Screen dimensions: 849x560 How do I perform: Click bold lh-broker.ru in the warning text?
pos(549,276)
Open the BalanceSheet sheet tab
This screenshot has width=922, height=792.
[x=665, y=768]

========================================================================

■ TASK ITEM
Retype the entries. Every line must match exactly.

■ ANSWER BOX
Screen dimensions: 849x560 How do I perform: Click bold lh-broker.ru in the warning text?
pos(549,276)
Open the BalanceSheet sheet tab
This screenshot has width=922, height=792.
[x=665, y=768]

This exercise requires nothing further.